Testo fornito:
───

Omofobia: temi gli omosessuali o te stesso/a?

L’omofobia è più pronunciata nei soggetti che provano attrazione verso persone dello stesso sesso (ma della quale non sono consapevoli) e che sono cresciuti con genitori autoritari, che proibivano loro l’espressione di questi desideri. Lo afferma un nuovo studio, il primo a documentare il ruolo  sia dei genitori, sia dell’orientamento sessuale, nella formazione di una avversione intensa e viscerale nei confronti degli omosessuali.

“Gli individui che si identificano come soggetti eterosessuali, ma che nei test psicologici mostrano una forte attrazione per soggetti del proprio sesso, possono sentirsi minacciati dai gay e dalle lesbiche, perché queste persone possono ricordare loro analoghe tendenze,  avvertite dentro di sé”, spiega Neta Weinstein, docente presso l’Università di Essex e autrice principale dello studio.

“In molti casi si tratta di persone che sono in guerra con sé stesse e che rivolgono questo conflitto interno verso l’esterno”, aggiunge il co-autore Richard Ryan, professore di psicologia presso la University of Rochester, che ha contribuito alla ricerca (vedi il video più in basso).

───

Materiale fornito:
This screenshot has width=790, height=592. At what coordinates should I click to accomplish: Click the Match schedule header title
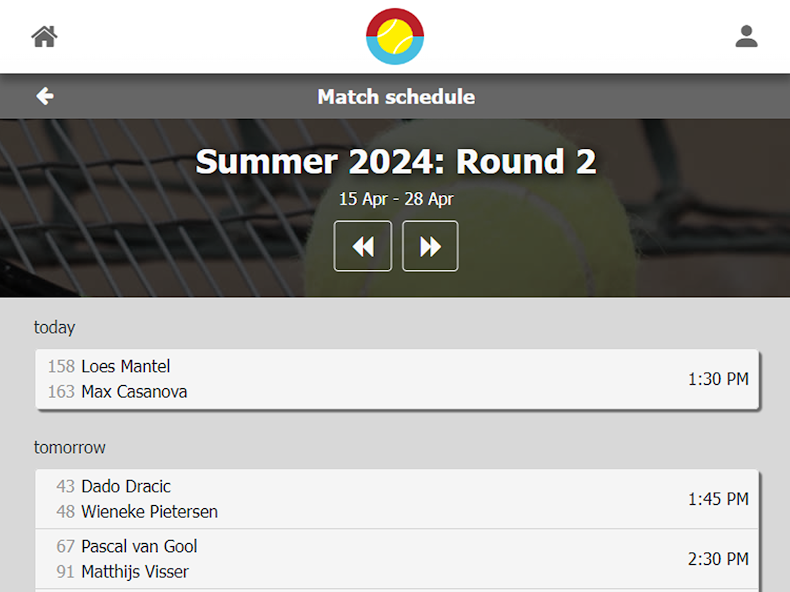396,97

───

Esercizi proposti:
1/ Riporti fedelmente tutto il passo del testo sull'omofobia che va da "L’omofobia è più" giù fino a "confronti degli omosessuali.".
2/ Stabilisca se le seguenti affermazioni concordano con il testo sull'omofobia, rispondendo sì o no e citando testualmente le parole decisive: (a) lo studio è il primo a documentare il ruolo sia dei genitori sia dell'orientamento sessuale; (b) Neta Weinstein insegna presso la University of Rochester; (c) Richard Ryan è l'autore principale dello studio.
Il materiale riportato sopra è indipendente dal testo sull'omofobia.

Soluzioni degli esercizi:
1/
L’omofobia è più pronunciata nei soggetti che provano attrazione verso persone dello stesso sesso (ma della quale non sono consapevoli) e che sono cresciuti con genitori autoritari, che proibivano loro l’espressione di questi desideri. Lo afferma un nuovo studio, il primo a documentare il ruolo  sia dei genitori, sia dell’orientamento sessuale, nella formazione di una avversione intensa e viscerale nei confronti degli omosessuali.

2/
(a) Sì: "il primo a documentare il ruolo".
(b) No: "docente presso l’Università di Essex".
(c) No: "aggiunge il co-autore Richard Ryan".